Conservatives withdraw support for high speed railway
It was reported last week that the Conservatives have withdrawn their support for the proposed route of HST2. This is due to anxiety about of losing votes from NIMBYs in the Tory heartland, who are fearful of property blight. It is the worst of reasons since it does not go to the root of the problem and question the whole project.
Nevertheless a valid point is being made, if not directly. There is no effective means of judging whether or not a particular item of infrastructure development is a good investment, both in absolute terms and relative to other possible and competing investments. The unfolding arguments about whether Britain should have a high speed railway and where it should run illustrate a general problem.
A good measure of the value of infrastructure is the aggregate change in land value to which it gives rise, but there is only limited experience in analysing the effects and forecasting the likely increases. The Conservative objection to the high speed railway boils down to the unstated fact that it leads to a fall in land values along the line of its route and to increases only within the catchment area of stations.
The next difficulty is that this external value of taxpayer-funded investment is not captured for the exchequer and produces no return, being instead taken in the form of windfall gains by landowners. If there was a system of land value taxation in place, based on the taxation of the annual rental value of land, these windfall gains would be collected automatically. Conversely, there would be compensation for the losses, thereby taking the force away from the objections of NIMBYs.
But this too has become controversial because of the suggestion of what is known as “tax increment funding” which has got the thing a bad name.

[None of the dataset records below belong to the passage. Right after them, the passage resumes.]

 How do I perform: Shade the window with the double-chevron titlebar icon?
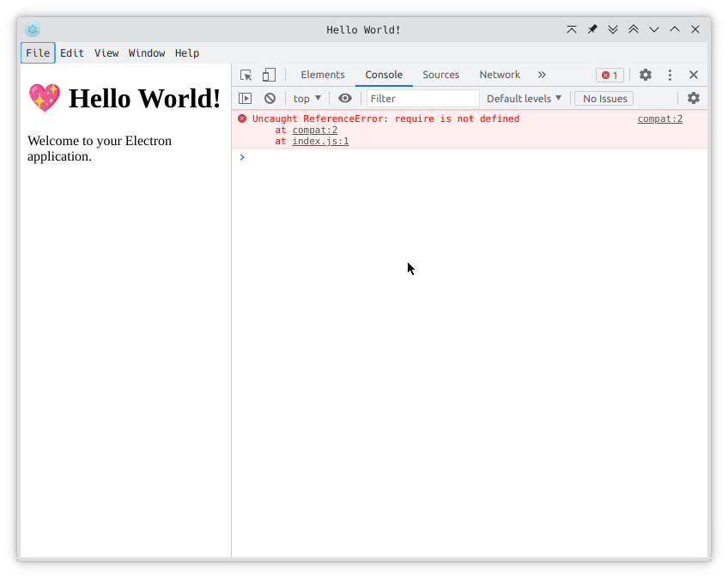point(612,29)
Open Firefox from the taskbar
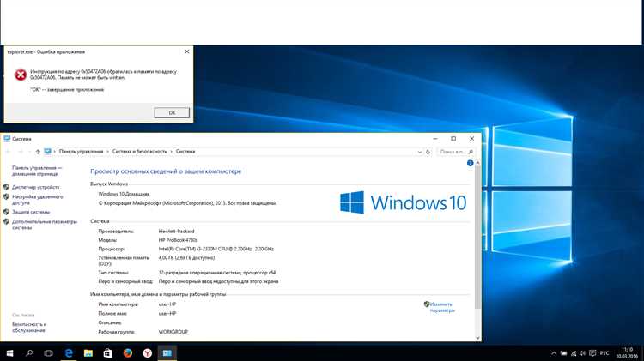This screenshot has width=644, height=361. [x=127, y=352]

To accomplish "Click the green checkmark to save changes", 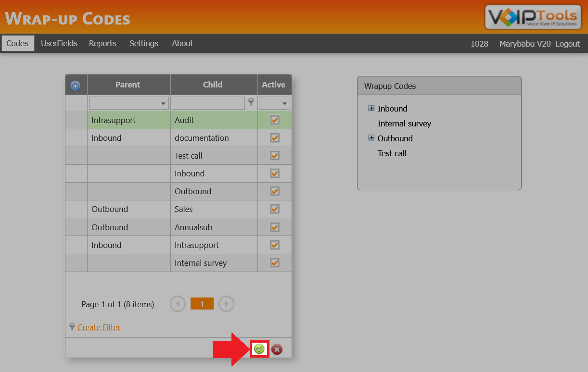I will point(259,349).
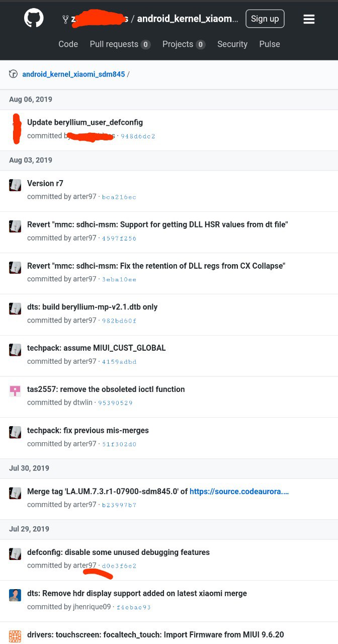Click the fork icon beside repository name
Viewport: 338px width, 644px height.
pos(65,19)
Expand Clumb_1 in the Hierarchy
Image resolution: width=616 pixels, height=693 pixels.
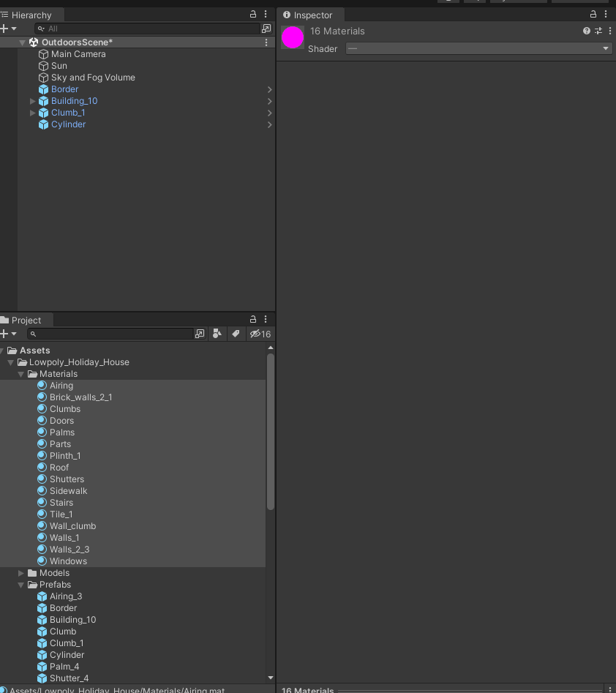[32, 113]
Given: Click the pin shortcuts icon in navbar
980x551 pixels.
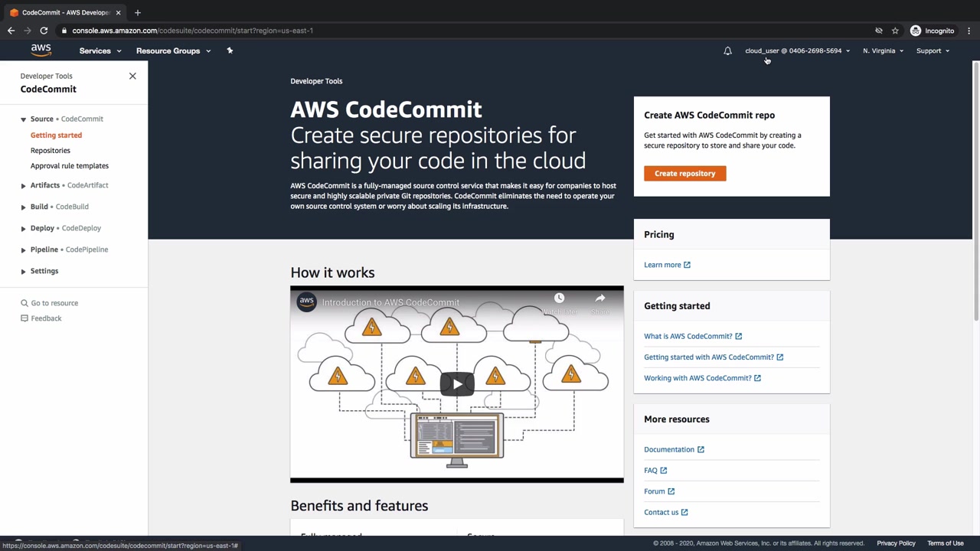Looking at the screenshot, I should (230, 51).
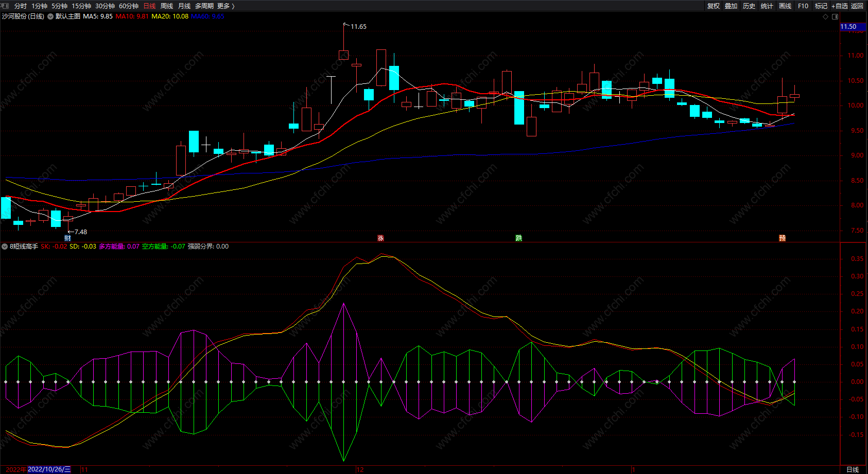Open the 画线 drawing tools
The image size is (868, 474).
pos(785,6)
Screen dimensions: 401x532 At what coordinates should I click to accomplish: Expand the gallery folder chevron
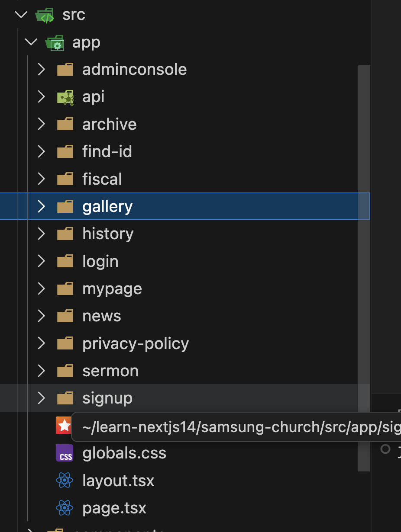tap(41, 206)
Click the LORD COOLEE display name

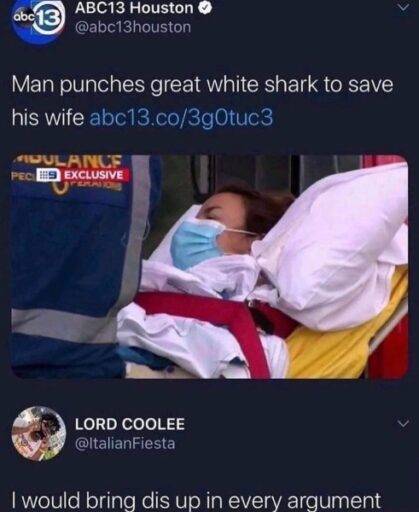130,424
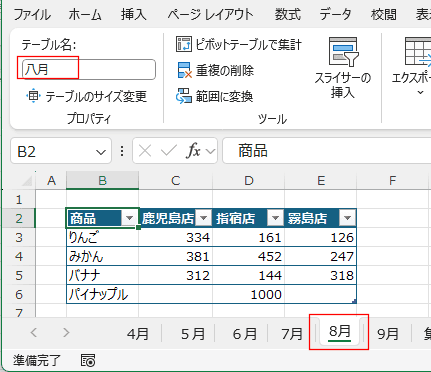This screenshot has width=431, height=372.
Task: Click the next sheet navigation arrow
Action: coord(66,332)
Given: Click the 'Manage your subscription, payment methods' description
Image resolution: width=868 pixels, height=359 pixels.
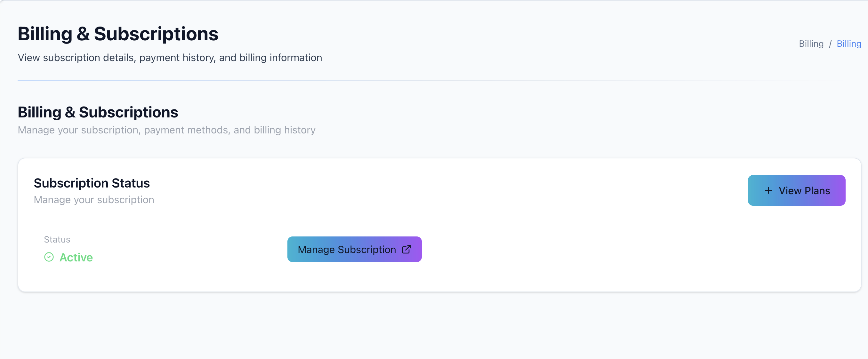Looking at the screenshot, I should (166, 130).
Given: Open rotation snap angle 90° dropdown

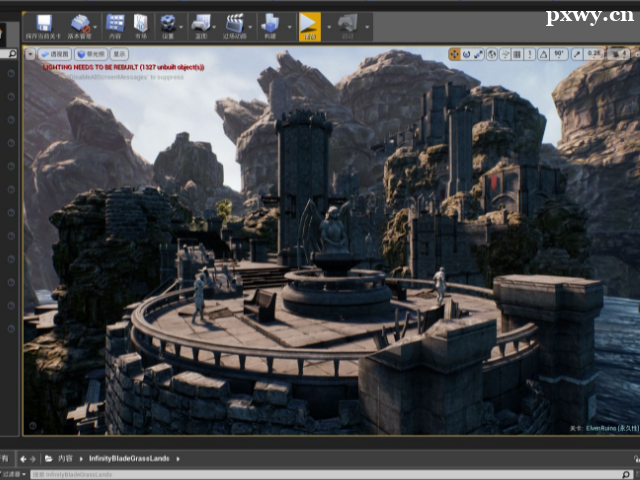Looking at the screenshot, I should 559,54.
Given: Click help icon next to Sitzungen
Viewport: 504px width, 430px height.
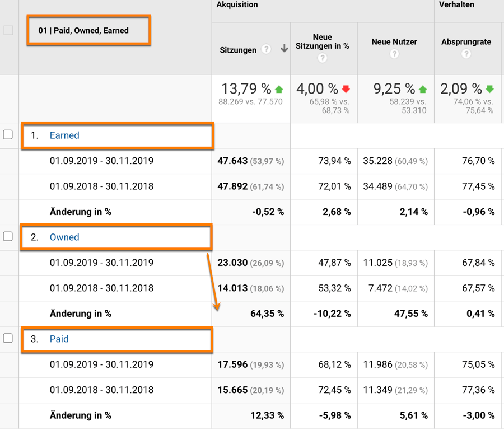Looking at the screenshot, I should [267, 49].
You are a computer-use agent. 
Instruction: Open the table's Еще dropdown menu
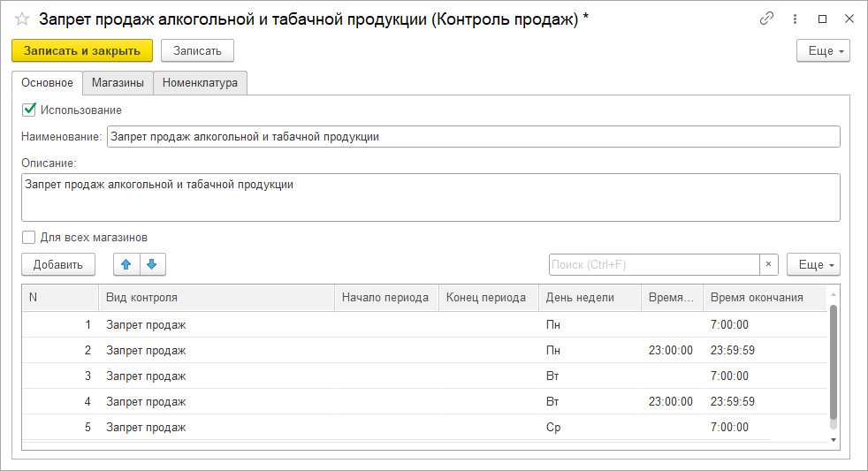(813, 264)
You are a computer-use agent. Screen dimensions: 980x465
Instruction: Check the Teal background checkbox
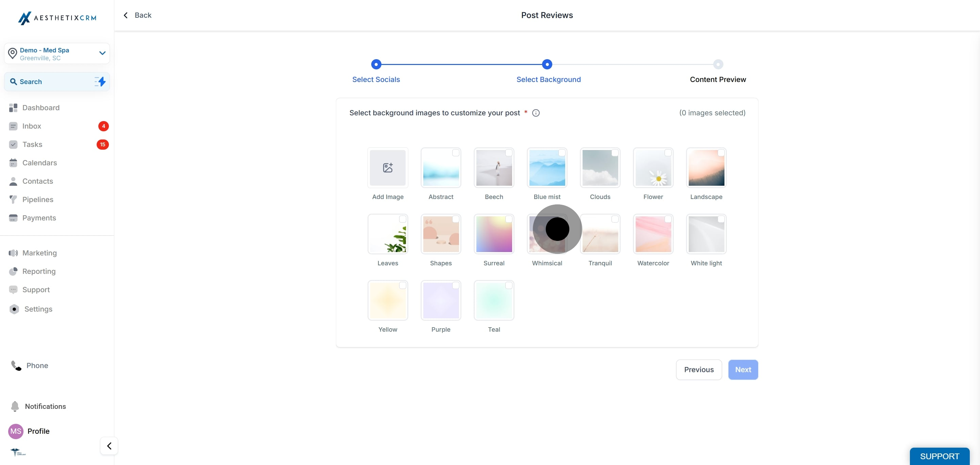point(509,286)
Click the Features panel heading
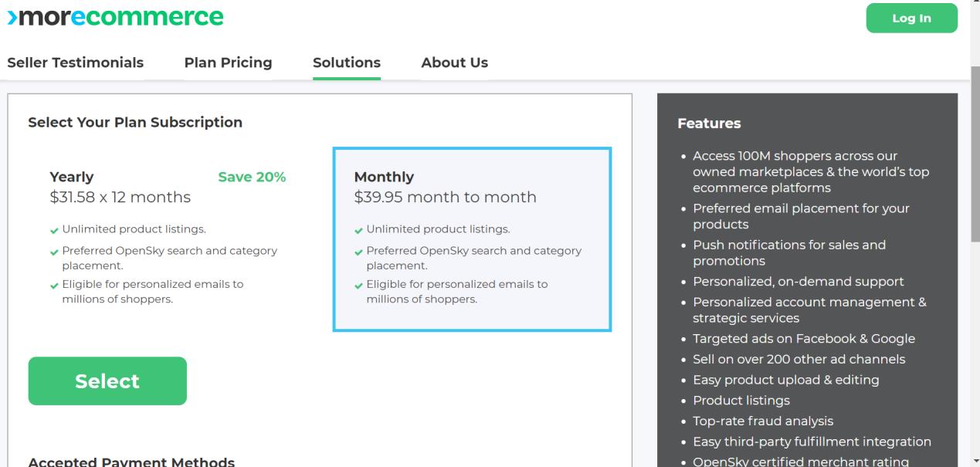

TIF involves hitting people with a lump sum charge, levied within areas that had gained from the infrastructure, which of course would be grossly unfair. It is unreasonable to expect people to make large lump-sum payments for something they will get little from, nor is it possible to draw a boundary which defines where the benefits begin and end.
Nevertheless, people should pay for these benefits because at present, if they do not want to use them personally, they can, and do, cash-in their gains and go somewhere else.